* **TEXT SECTION**
Content starts

She offers Palo Alto, Calif., a 45-minute drive south from San Francisco, as an example of “a thriving downtown village that’s an urban oasis” as a popular alternative to big-city living.
“People don’t necessarily want to live in Manhattan,” she says. “They want a little bit of Manhattan sprinkled right near them.”
StreetScape Homes president John McLinden learned that lesson when he stumbled onto a foreclosed lot ready for 31 townhomes on Floral Avenue in Libertyville, Ill., located about 40 miles north of Chicago. The historic downtown was already equipped with a commuter rail station, a charming main street, nightclubs that stay open until 4 a.m., and restaurants so popular that patrons will stand in line for an hour to get in, says McLinden, who fashioned a neighborhood of narrow, single-family homes on the lots and sold it out, mostly during the recession.
Next, he built a similar suburban infill project in Skokie, Ill., using a design that maximizes space and allows home buyers a generous amount of customization.
Both communities are walkable and represent “suburban locations with the coolness factor of a city,” explains McLinden, who plans to partner with builders around the country to bring StreetScape-style homes to other suburban infill locations.
Sprawl Is Over
For the sake of profits—and creating a buffer between them and the next housing crisis—even builders who have found success with the walkable suburban model concede that building as close as possible to a thriving major city is smart business. The downside of that, of course, is that building close-in is expensive—and the sales prices of the resulting homes are too high for many of the young singles who would like to live there.
Adam Hieb, vice president of sales and marketing for Shea Homes’ Northern California division, calls his company’s decision to move from its pre-recession suburban focus to a “stay close; reduce your risk” philosophy a good one. Yet he realizes that not everyone who works in Silicon Valley can afford the mortgage on a Bay Area home.
And he discovered that plenty of young techies who can’t live without the amenities of a city are willing to commute an hour or even two each way for work to get those urban perks—as long as affordability isn’t the only thing they’re trading for that sacrifice.

Content ends

* **TASKS TO COMPLETE**
1/ In the passage on suburban homebuilding, how far is Libertyville, Ill., from Chicago?
2/ List the features that the passage on suburban homebuilding says Libertyville's historic downtown already had.
3/ Continue the passage on suburban homebuilding from its final sentence.

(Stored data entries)

Content starts

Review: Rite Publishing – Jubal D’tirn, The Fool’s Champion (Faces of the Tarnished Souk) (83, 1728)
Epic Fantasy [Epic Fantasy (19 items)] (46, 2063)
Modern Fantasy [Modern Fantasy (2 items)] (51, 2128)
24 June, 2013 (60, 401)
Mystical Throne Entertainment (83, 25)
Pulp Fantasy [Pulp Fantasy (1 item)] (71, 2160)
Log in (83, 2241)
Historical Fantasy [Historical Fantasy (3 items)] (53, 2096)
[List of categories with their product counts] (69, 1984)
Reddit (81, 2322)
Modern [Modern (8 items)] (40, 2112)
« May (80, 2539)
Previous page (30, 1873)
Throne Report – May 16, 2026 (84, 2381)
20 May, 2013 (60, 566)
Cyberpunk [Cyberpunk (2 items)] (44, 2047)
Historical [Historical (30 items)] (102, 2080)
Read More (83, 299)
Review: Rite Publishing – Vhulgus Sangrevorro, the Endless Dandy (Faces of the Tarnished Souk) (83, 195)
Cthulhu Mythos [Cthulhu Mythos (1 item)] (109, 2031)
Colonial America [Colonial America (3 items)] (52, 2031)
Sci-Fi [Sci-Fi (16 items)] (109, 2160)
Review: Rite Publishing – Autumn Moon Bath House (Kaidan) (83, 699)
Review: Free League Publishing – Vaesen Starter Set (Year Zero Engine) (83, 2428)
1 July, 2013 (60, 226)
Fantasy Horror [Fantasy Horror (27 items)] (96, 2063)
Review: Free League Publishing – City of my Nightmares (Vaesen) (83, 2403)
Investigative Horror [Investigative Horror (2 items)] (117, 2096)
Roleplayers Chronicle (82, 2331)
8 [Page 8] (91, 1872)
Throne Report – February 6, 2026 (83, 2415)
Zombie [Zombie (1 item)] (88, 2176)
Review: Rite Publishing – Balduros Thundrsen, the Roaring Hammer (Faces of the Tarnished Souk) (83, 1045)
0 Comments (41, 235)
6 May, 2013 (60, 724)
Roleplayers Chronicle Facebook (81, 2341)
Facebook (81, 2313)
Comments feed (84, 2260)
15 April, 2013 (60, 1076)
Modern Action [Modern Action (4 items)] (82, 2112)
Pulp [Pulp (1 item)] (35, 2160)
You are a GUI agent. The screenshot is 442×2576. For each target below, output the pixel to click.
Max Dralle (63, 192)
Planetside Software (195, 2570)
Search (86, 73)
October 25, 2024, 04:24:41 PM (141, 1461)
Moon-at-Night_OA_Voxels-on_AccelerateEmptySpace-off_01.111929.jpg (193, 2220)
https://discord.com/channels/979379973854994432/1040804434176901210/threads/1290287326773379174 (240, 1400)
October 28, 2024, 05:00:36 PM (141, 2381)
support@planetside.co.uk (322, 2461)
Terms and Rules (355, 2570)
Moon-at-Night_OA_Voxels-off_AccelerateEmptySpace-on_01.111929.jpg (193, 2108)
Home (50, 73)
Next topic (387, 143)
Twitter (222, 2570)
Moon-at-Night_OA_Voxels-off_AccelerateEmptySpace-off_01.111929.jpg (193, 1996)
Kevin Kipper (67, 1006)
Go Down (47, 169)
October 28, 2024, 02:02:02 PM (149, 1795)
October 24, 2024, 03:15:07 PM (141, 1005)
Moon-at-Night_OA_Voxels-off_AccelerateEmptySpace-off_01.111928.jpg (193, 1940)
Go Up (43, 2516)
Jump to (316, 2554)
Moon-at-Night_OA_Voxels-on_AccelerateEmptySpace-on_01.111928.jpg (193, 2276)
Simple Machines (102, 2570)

Content ends

* **RESPONSE LIST**
1/ About 40 miles north of Chicago.

2/ A commuter rail station, a charming main street, nightclubs that stay open until 4 a.m., and restaurants so popular that patrons will stand in line for an hour to get in.

3/
Shea has ventured fairly far from downtown San Francisco to break ground on 1,500- to 2,500-square-foot single-family homes in the beach community of Marina, Calif., more than 70 miles from Silicon Valley and more than 100 from downtown San Francisco.
The selling price: $300 to $400 per square foot, half the cost of real estate in the heart of Silicon Valley. “In this case, living at the beach is cheaper than living in Silicon Valley,” Hieb notes.
Likewise, the builder has 2,300- to 3,900-square-foot homes in the already-developed Mountain House master planned community, also an hour away from Silicon Valley. At $200 a square foot, homes are considerably more affordable than comparable urban abodes, but the local school system is top-notch, which eases the pain of the commute for many of the young parents who have bought homes there.
Both communities have their own “core centers,” teeming with restaurants, stores, and entertainment venues, features that satisfy the cravings of homeowners who would prefer to live downtown but can’t afford it, Hieb says.
“Sprawl is over,” says Leinberger, but that doesn’t mean the suburbs are dead. He says the right combination of urban amenities, transportation, and walkability will attract home buyers to nearly any suburban location. In fact, he estimates that 60% of all real estate demand for housing will be in the “urbanizing suburbs,” at least for a generation.
Still, targeting these areas is not inexpensive, Leinberger warns.
“Taking on a walkable urban on the fringe is not for the faint of heart. You need capital or you’ll go under,” he cautions. “If you build it, they will come; but build it right and build it big.”